Several students, shopkeepers and teachers interviewed Aug 6 said security was tight on the first day of exams, which continue Aug 7 and 8.

“I brought documents from home, but I left them outside the school,” 18-year-old Phal Pisey said outside of Chaktomuk Junior High School, where she said security was strict.

She still had managed to buy answers to the test for $2.50 outside the school, but they turned out to be bogus, she said.

The owner of a copy and printing shop near Bac Tuok Primary School said on condition of anonymity that his shop was ordered to close after students clustered inside to photocopy test answers.

Ke Nay Leang, education general director at the Ministry of Education, said that he had received no report of irregularities inside or outside ex­amination centers.

But despite the crackdown on cheating ordered by the ministry—coming with sanctions such as students being held back a year and teachers banned from proctoring—some students said cheating was business as usual.
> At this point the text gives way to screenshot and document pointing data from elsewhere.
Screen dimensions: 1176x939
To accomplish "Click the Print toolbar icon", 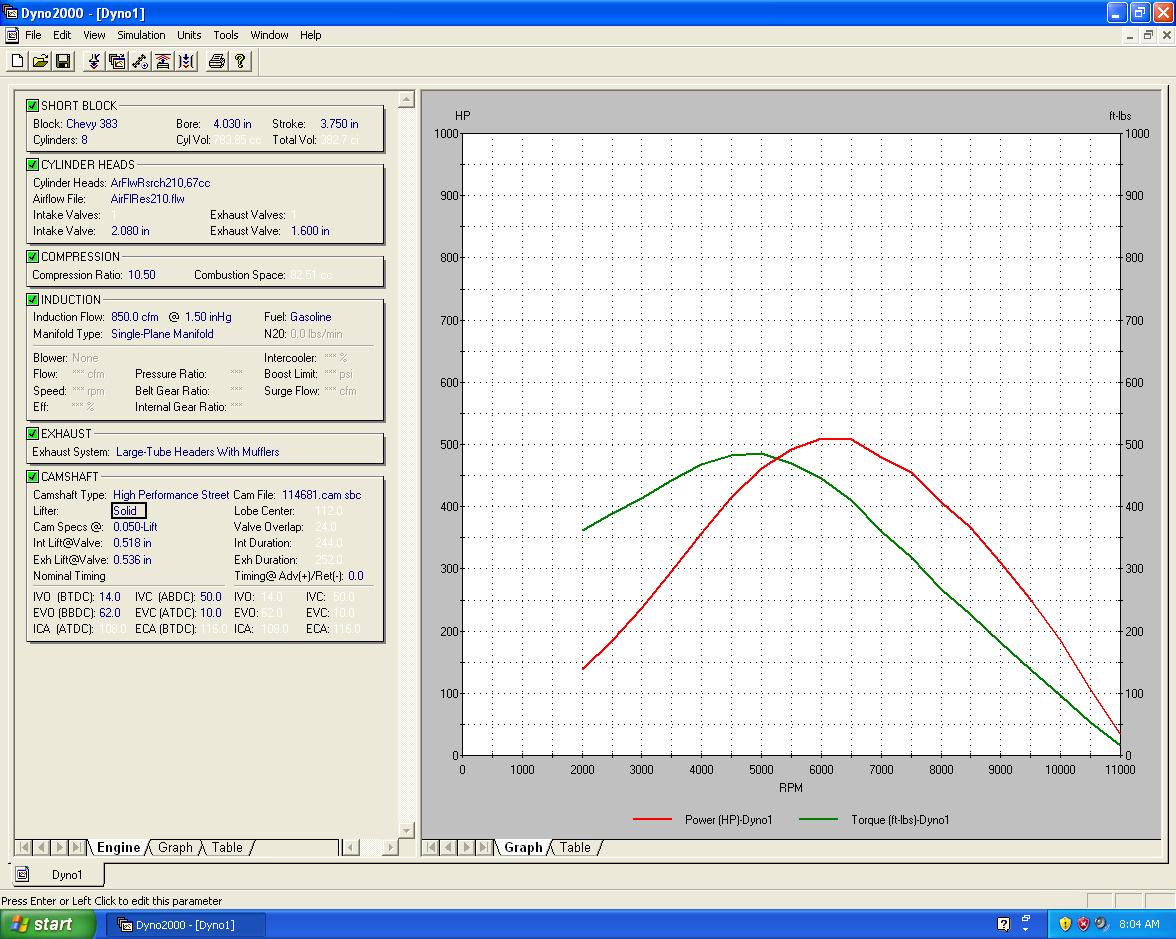I will tap(216, 62).
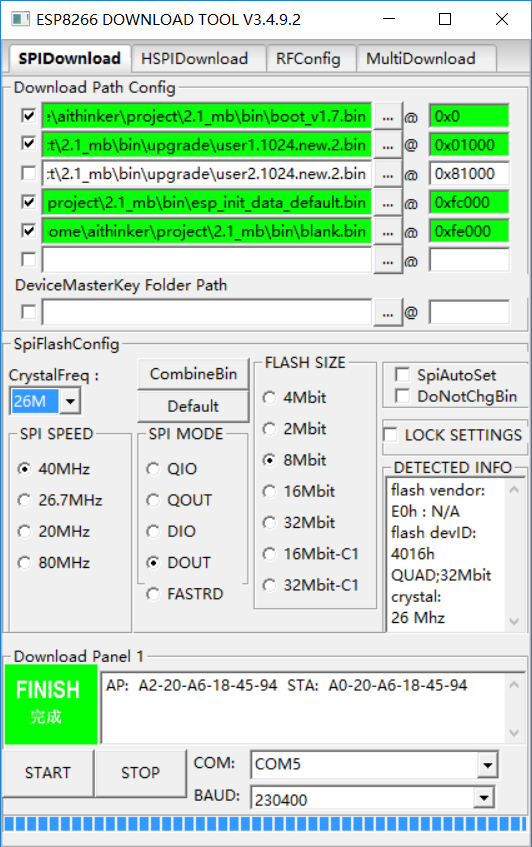Click browse button beside esp_init_data_default.bin
This screenshot has width=532, height=847.
tap(388, 203)
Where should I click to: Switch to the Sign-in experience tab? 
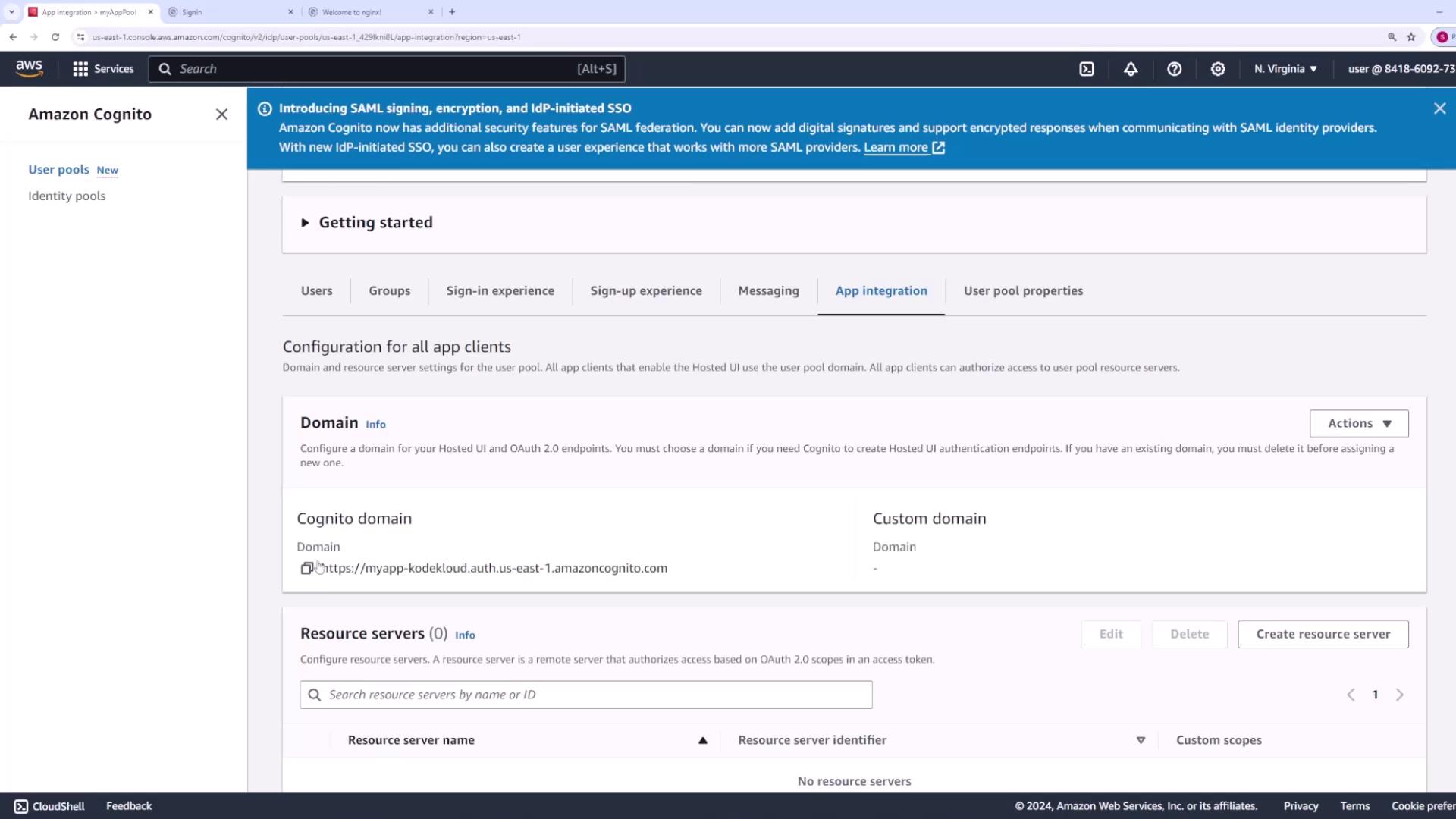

Thy Long, 19, said he paid his proc­tor $1.25 at Santhormok High School to turn a blind eye to cheating. “There is still cheating and corruption during the exams,” he said.

And Lim Rithy, who was about to take a test at Bac Tuok Primary School, said he had cheat sheets con­cealed all over his body. “I string documents everywhere on my body to make sure that teachers cannot find them,” he said. “I am not comfortable to carry them [openly] but my body is heavy with them.”

Lim Rithy said the culture of cheating was hard to avoid.

“Everybody will cheat,” he said. “How can I be honest? I just follow what others do.”